On the immigration front, leaders are struggling with whether to match a hard-line Senate approach that would ban undocumented immigrants from using their own money to purchase insurance through on a new health care exchange. The Senate version has the backing of the White House and politically vulnerable House Democrats. Rep. Chris Van Hollen (Md.), charged with looking out for endangered Democrats as Assistant to the Speaker and Democratic Congressional Campaign Committee chairman, is trying to add the tougher language to the manager’s amendment. But the change is opposed by other top Democrats — and the Congressional Hispanic Caucus. A key question for Democratic leaders is whether most moderates insisting on the change plan to vote against the bill anyway or whether they can assuage the CHC with the promise that an immigration reform bill next year will render the debate moot.
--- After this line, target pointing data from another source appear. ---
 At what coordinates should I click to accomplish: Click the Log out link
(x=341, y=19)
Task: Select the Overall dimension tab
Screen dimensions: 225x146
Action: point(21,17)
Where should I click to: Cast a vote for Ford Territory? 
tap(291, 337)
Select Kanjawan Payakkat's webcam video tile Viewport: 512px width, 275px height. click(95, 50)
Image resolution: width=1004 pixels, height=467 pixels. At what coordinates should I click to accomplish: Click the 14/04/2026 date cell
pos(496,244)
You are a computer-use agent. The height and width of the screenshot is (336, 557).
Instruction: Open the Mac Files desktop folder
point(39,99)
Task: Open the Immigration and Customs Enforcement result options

Meanwhile, fiscally conservative Blue Dog Democrats are continuing to grumble about the long-term costs of the bill. They have sent a letter to the Congressional Budget Office asking whether the measure reduces health care costs over time and what additional items could be added to trim costs.

But the Blue Dogs have not been advocating as a group for any particular cost-saving measures — and it’s starting to get pretty late in the game to do so. Leadership also believes enough Blue Dogs will be swayed by the CBO’s determination that the bill slices the overall deficit by $100 billion in the first decade and continues cutting the deficit in the second decade, as well as by the inclusion of negotiated rates for the new public insurance option instead of the more liberal Medicare-based plan. But the CBO’s response will likely determine whether the moderates decide to mount a major challenge to the bill or stand down.